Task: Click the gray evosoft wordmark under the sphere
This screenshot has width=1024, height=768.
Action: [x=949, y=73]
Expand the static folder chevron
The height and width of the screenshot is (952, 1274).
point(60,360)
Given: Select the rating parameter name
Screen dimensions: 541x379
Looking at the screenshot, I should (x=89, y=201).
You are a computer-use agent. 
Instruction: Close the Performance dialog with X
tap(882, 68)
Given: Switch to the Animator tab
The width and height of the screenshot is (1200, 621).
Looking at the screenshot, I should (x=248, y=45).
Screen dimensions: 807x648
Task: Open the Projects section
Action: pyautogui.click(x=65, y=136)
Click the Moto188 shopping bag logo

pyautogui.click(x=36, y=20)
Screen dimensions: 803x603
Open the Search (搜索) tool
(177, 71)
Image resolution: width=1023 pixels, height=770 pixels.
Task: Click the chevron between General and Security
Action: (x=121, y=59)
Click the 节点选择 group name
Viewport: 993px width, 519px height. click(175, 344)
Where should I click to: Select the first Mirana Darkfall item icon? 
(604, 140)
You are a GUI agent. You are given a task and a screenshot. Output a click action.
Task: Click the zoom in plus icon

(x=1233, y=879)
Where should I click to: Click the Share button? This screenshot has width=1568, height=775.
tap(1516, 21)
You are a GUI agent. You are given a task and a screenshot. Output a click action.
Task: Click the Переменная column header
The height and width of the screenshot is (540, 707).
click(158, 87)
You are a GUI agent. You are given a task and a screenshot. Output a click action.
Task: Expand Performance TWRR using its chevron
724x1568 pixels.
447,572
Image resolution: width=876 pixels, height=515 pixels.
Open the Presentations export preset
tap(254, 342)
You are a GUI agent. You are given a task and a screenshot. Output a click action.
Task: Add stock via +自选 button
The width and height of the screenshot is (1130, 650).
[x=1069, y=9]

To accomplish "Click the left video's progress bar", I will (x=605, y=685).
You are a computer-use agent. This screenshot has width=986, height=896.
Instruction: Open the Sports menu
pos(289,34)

__________

→ TASK DIRECTIONS: Starting at the line with "Open the Presentations export preset", restate every line word for word through the end of the listing above.

→ YOUR RESPONSE:
Open the Presentations export preset
tap(254, 342)
You are a GUI agent. You are given a task and a screenshot. Output a click action.
Task: Add stock via +自选 button
The width and height of the screenshot is (1130, 650).
[x=1069, y=9]

To accomplish "Click the left video's progress bar", I will (x=605, y=685).
You are a computer-use agent. This screenshot has width=986, height=896.
Instruction: Open the Sports menu
pos(289,34)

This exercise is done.